Exercise details:
Reproduce verbatim the lines of the data from the line containing "1987-1988 denboraldia (175, 1289)" through the last line of the data, both included.

(Source data)
....
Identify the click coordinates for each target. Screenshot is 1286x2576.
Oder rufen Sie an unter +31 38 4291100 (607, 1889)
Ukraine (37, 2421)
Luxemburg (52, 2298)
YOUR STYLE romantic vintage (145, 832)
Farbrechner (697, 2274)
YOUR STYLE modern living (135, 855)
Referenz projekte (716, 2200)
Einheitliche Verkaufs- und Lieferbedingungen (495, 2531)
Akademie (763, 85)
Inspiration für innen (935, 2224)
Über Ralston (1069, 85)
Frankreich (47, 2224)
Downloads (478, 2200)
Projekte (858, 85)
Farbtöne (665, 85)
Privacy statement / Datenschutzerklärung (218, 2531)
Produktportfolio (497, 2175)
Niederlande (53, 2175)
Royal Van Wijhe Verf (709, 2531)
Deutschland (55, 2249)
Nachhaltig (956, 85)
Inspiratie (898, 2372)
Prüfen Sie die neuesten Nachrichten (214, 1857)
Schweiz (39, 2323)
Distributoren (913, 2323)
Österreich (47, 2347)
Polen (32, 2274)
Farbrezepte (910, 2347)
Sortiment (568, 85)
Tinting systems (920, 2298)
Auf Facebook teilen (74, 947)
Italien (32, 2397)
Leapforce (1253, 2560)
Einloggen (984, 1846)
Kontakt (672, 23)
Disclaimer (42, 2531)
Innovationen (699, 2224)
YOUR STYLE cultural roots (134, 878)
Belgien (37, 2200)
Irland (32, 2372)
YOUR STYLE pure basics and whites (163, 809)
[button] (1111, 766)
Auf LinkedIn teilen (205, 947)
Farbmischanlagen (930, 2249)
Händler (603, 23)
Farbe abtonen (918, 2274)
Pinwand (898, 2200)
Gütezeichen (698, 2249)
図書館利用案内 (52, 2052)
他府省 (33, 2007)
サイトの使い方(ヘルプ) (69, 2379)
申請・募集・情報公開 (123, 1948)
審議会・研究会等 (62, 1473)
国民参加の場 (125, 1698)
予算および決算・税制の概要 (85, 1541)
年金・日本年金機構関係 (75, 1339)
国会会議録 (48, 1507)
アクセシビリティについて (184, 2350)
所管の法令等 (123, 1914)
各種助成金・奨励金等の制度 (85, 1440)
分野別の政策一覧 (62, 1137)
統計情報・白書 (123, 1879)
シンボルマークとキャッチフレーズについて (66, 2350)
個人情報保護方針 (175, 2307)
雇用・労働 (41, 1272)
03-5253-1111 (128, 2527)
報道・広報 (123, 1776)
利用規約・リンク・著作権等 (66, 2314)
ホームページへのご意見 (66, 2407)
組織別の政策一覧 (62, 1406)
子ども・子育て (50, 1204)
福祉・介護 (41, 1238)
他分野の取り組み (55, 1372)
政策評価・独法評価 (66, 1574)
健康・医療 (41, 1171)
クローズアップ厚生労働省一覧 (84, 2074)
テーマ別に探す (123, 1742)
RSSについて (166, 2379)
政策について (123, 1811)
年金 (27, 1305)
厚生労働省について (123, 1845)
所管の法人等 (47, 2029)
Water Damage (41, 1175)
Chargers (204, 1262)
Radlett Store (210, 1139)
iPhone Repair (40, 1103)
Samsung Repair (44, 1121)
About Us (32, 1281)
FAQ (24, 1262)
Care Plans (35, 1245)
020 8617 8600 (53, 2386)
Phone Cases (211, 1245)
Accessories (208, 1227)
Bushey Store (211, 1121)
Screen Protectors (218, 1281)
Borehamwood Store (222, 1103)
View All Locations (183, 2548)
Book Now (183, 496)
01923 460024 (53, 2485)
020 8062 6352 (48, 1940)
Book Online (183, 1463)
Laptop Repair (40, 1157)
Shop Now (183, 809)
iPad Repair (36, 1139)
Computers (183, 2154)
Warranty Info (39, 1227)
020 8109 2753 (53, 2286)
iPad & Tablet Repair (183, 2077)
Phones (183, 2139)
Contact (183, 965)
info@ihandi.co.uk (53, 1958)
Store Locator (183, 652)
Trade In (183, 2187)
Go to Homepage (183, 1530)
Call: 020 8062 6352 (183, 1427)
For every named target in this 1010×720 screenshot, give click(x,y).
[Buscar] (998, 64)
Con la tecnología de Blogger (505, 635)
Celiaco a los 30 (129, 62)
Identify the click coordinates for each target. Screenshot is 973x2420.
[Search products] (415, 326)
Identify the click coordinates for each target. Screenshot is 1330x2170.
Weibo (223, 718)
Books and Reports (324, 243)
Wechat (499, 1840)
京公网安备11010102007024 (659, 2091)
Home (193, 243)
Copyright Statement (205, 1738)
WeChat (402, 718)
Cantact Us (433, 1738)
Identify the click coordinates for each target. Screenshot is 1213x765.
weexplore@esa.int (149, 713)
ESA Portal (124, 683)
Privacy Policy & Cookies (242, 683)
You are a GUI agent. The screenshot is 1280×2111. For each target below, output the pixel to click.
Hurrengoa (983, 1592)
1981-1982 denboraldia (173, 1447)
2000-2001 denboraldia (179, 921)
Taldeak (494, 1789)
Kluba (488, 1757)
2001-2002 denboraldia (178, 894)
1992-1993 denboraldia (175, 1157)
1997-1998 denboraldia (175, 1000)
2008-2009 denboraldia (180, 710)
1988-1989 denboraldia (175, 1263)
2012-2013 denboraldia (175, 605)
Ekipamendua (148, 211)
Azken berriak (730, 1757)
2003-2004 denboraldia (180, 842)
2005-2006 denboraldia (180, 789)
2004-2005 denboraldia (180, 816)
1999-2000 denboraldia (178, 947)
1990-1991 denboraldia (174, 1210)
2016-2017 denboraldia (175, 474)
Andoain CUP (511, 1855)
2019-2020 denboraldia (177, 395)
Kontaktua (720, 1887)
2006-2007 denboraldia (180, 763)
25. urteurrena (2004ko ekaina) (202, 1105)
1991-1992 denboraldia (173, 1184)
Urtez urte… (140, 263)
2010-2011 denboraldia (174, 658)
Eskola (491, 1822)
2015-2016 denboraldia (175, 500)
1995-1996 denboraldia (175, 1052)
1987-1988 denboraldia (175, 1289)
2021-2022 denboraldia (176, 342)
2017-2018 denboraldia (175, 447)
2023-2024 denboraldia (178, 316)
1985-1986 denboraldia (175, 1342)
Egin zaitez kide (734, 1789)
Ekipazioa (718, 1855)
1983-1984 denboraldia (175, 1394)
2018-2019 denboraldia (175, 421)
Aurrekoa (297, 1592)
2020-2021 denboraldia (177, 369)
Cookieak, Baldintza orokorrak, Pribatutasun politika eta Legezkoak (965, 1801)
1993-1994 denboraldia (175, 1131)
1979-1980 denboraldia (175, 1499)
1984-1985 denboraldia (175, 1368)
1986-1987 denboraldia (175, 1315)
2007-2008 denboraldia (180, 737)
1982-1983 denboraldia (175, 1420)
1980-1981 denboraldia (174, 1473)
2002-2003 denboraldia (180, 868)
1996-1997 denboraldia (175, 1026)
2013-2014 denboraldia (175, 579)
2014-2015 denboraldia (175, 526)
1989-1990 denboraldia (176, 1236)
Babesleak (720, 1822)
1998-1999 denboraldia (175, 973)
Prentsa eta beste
....
Full output:
1987-1988 denboraldia (175, 1289)
2021-2022 denboraldia (176, 342)
2017-2018 denboraldia (175, 447)
2023-2024 denboraldia (178, 316)
1985-1986 denboraldia (175, 1342)
Egin zaitez kide (734, 1789)
Ekipazioa (718, 1855)
1983-1984 denboraldia (175, 1394)
2018-2019 denboraldia (175, 421)
Aurrekoa (297, 1592)
2020-2021 denboraldia (177, 369)
Cookieak, Baldintza orokorrak, Pribatutasun politika eta Legezkoak (965, 1801)
1993-1994 denboraldia (175, 1131)
1979-1980 denboraldia (175, 1499)
1984-1985 denboraldia (175, 1368)
1986-1987 denboraldia (175, 1315)
2007-2008 denboraldia (180, 737)
1982-1983 denboraldia (175, 1420)
1980-1981 denboraldia (174, 1473)
2002-2003 denboraldia (180, 868)
1996-1997 denboraldia (175, 1026)
2013-2014 denboraldia (175, 579)
2014-2015 denboraldia (175, 526)
1989-1990 denboraldia (176, 1236)
Babesleak (720, 1822)
1998-1999 denboraldia (175, 973)
Prentsa eta beste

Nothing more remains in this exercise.